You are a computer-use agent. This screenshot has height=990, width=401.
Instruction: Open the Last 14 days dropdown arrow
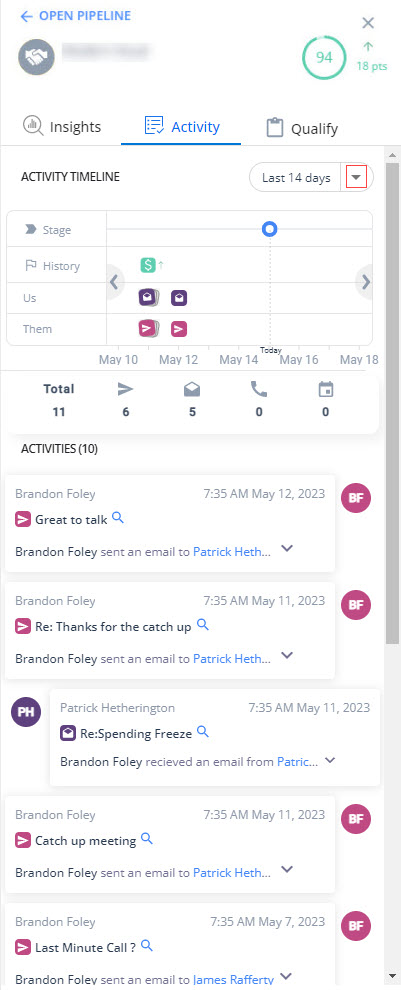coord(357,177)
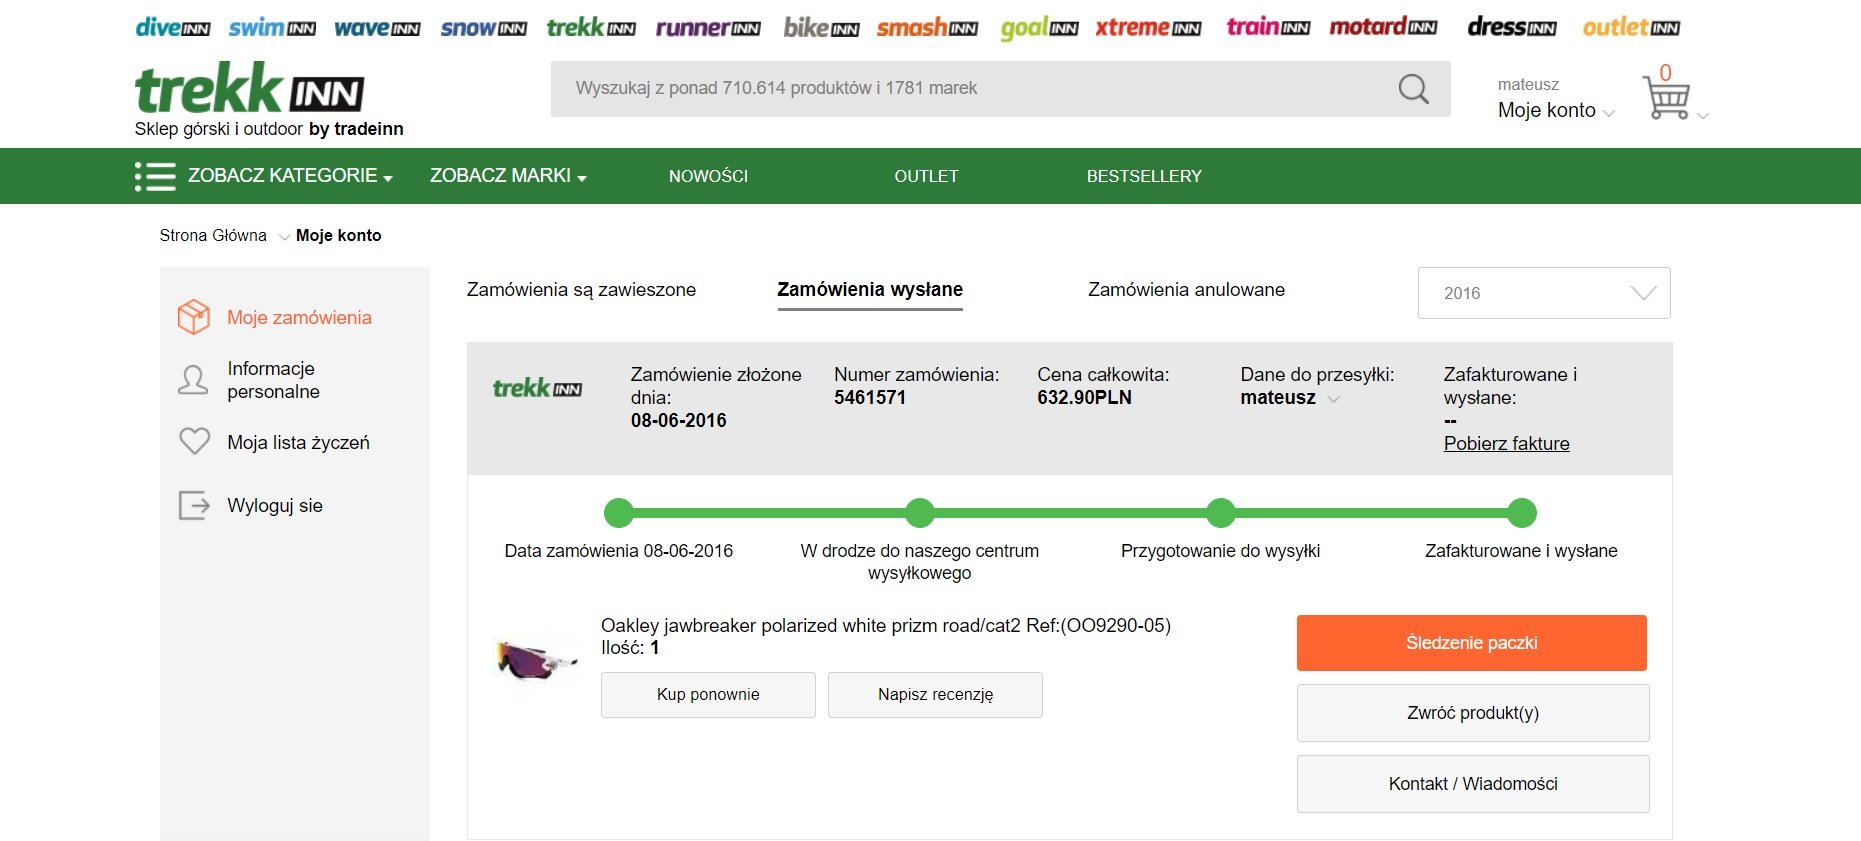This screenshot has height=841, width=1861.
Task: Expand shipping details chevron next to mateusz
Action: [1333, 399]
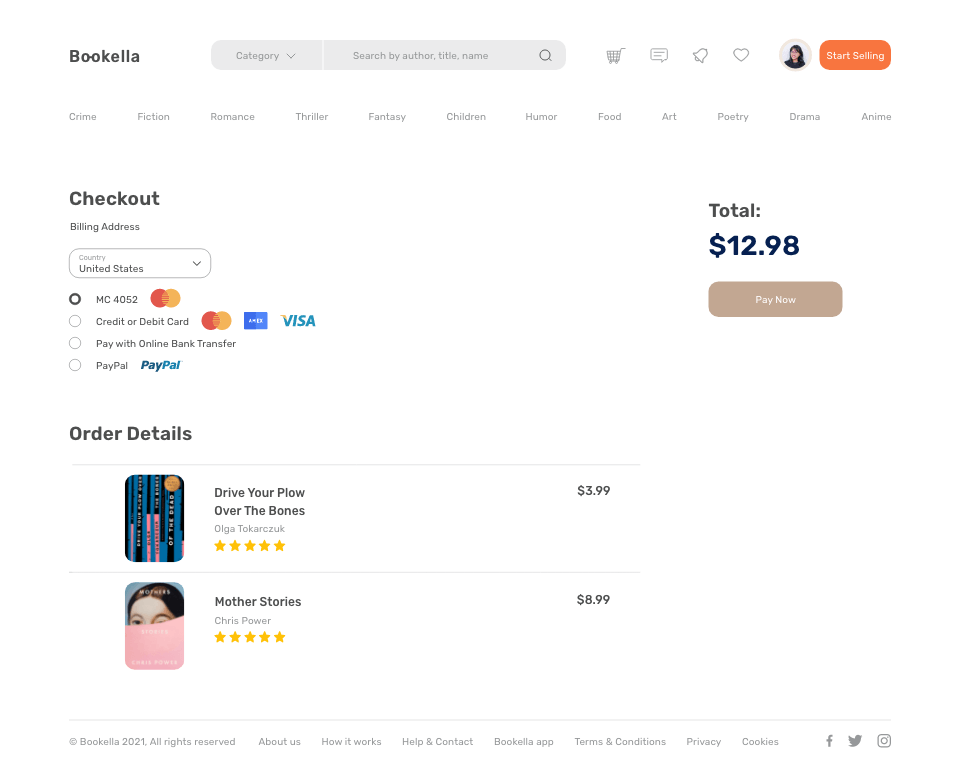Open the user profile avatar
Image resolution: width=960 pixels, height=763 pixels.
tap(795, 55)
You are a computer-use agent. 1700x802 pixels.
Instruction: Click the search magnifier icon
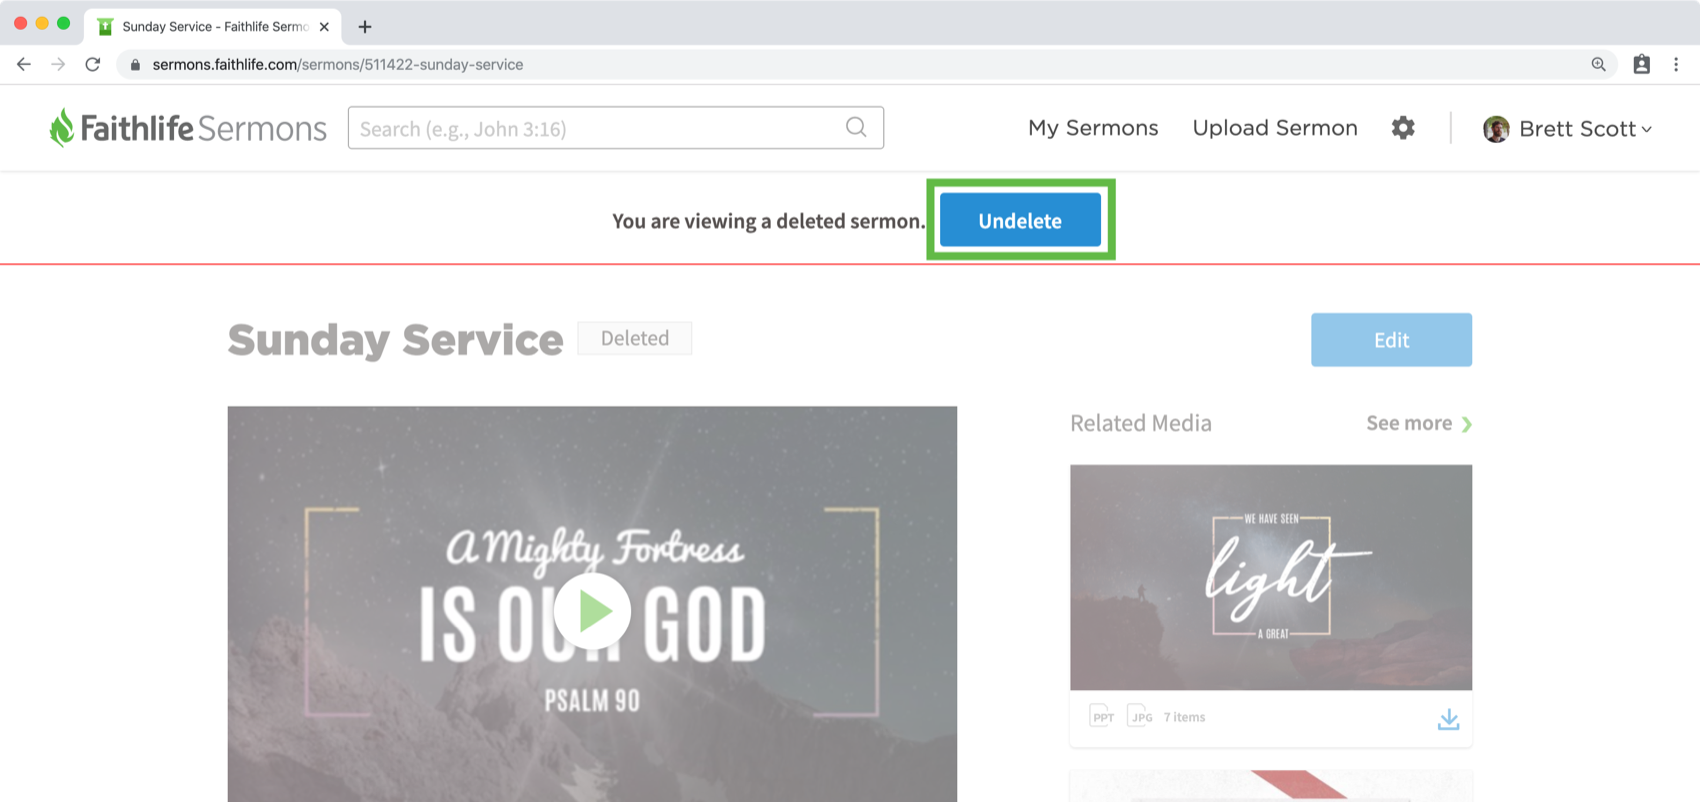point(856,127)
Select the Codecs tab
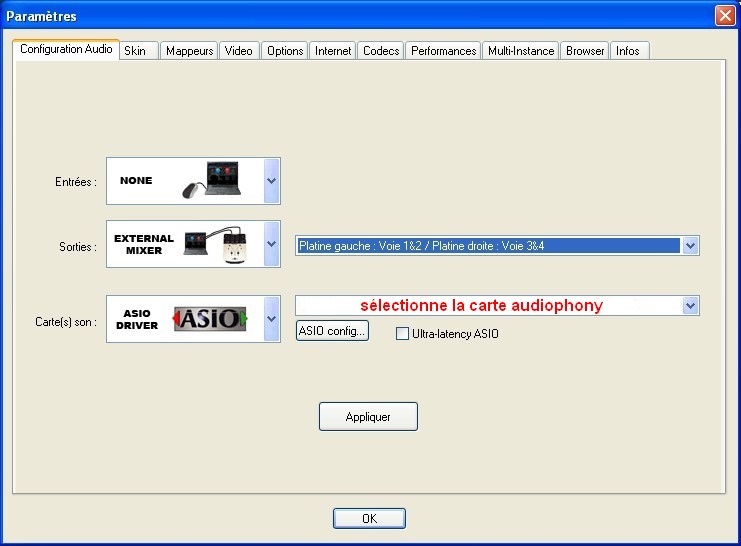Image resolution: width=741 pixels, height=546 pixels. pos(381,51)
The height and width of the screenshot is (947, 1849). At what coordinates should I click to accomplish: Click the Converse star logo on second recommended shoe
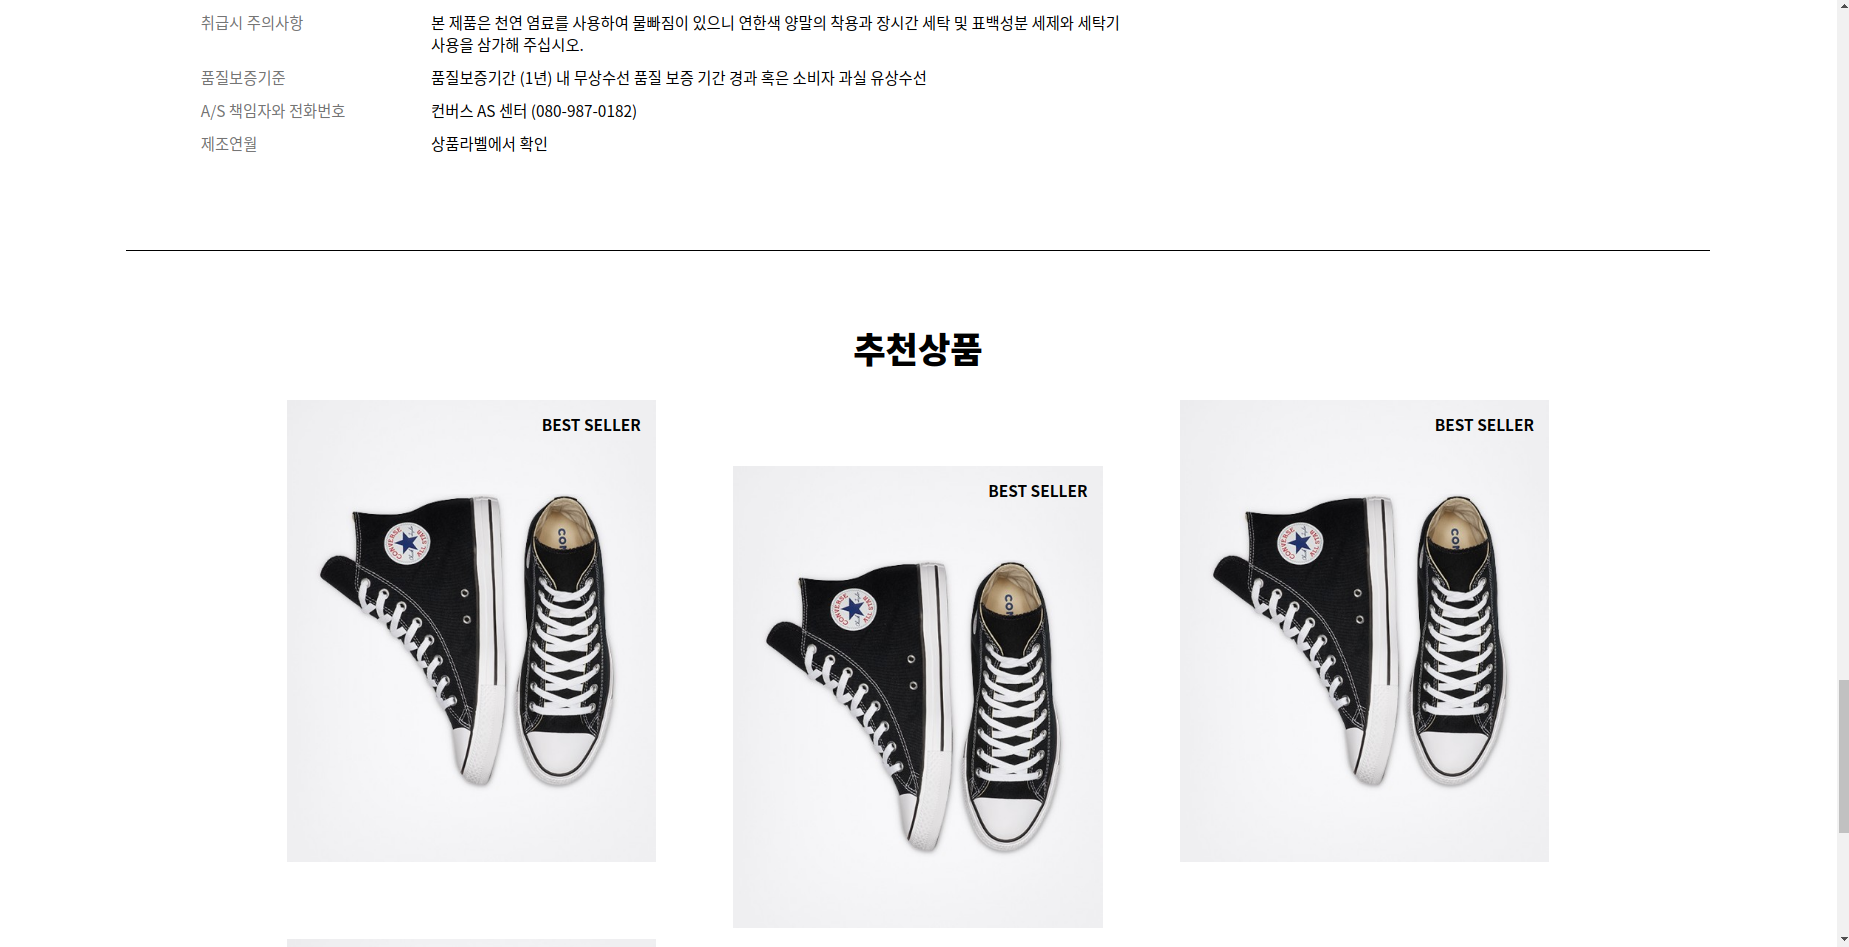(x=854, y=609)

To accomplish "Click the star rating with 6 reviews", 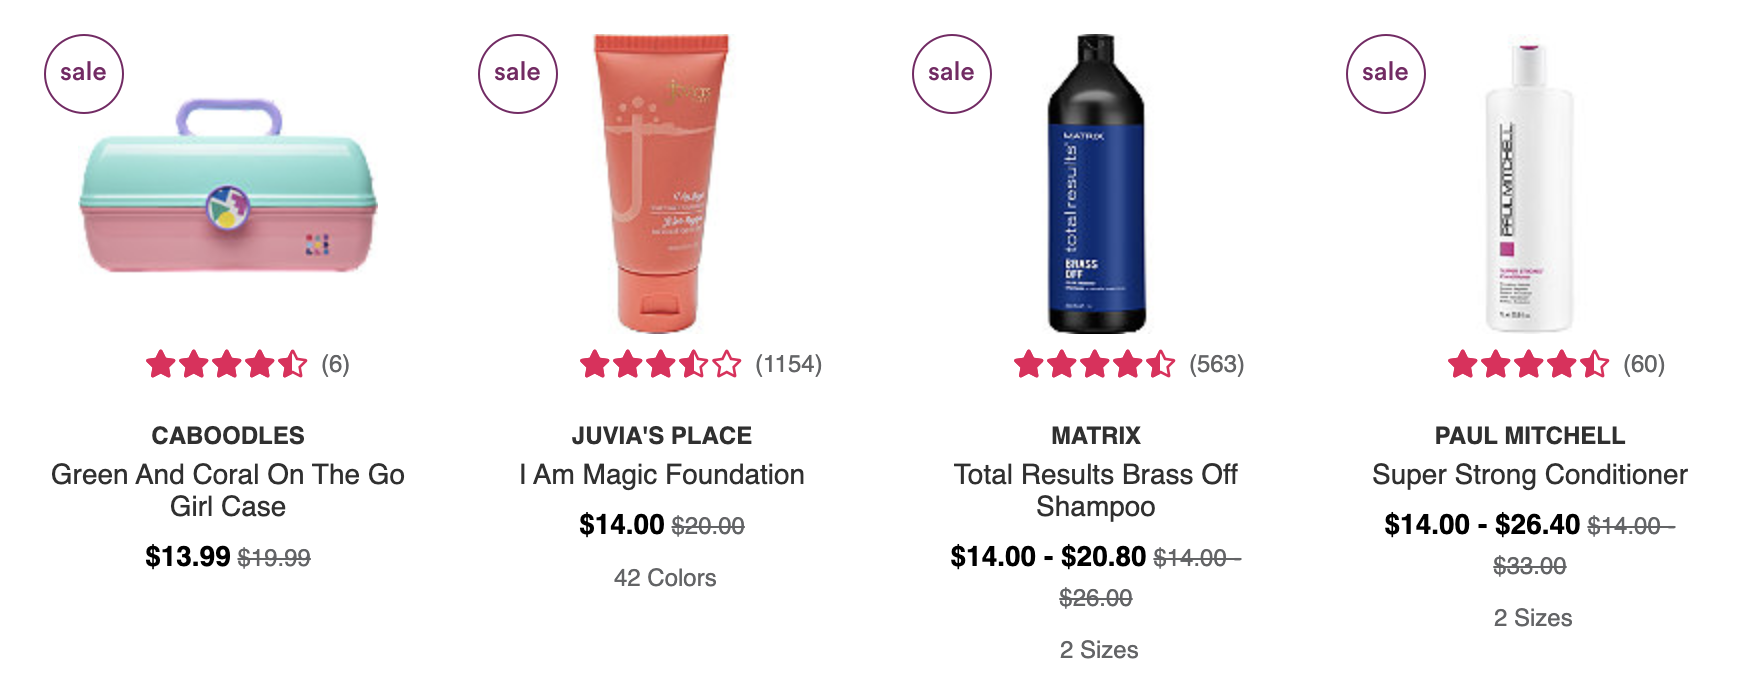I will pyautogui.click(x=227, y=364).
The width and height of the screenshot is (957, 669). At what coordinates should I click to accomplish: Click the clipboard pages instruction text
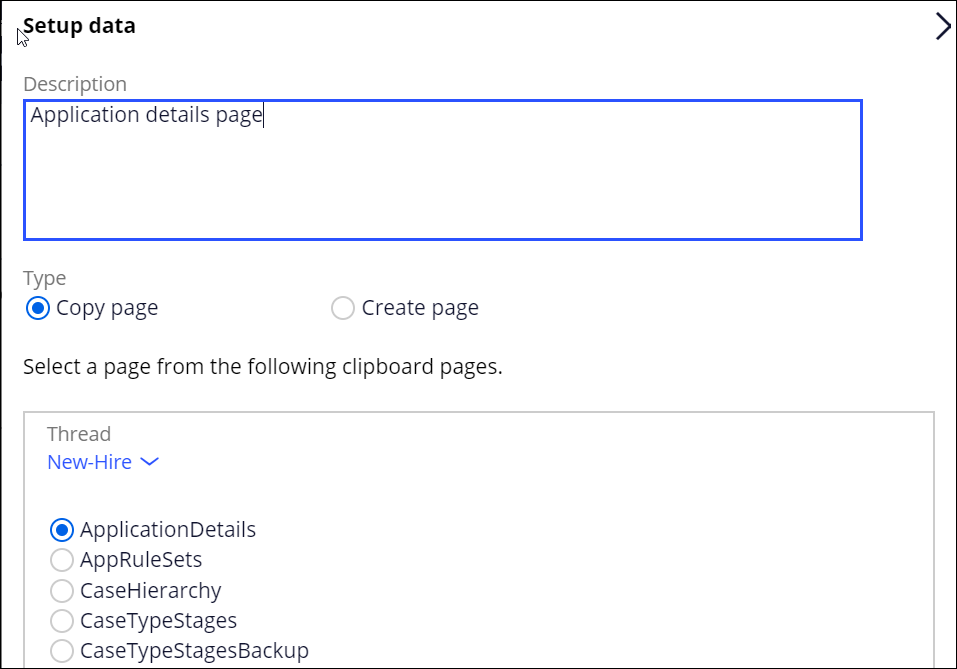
════════
### Your instructions
Take the material above from its first line through the line holding "You are a computer-use agent. 1700x802" and set it down exactly, without the pictures.

### Result
You are a computer-use agent. This screenshot has height=990, width=401.
Instruction: Open the Last 14 days dropdown arrow
coord(357,177)
This screenshot has height=841, width=1861.
Task: Expand shipping details chevron next to mateusz
Action: [1333, 399]
Open the user profile avatar
Image resolution: width=960 pixels, height=763 pixels.
tap(795, 55)
You are a computer-use agent. 1700x802 pixels.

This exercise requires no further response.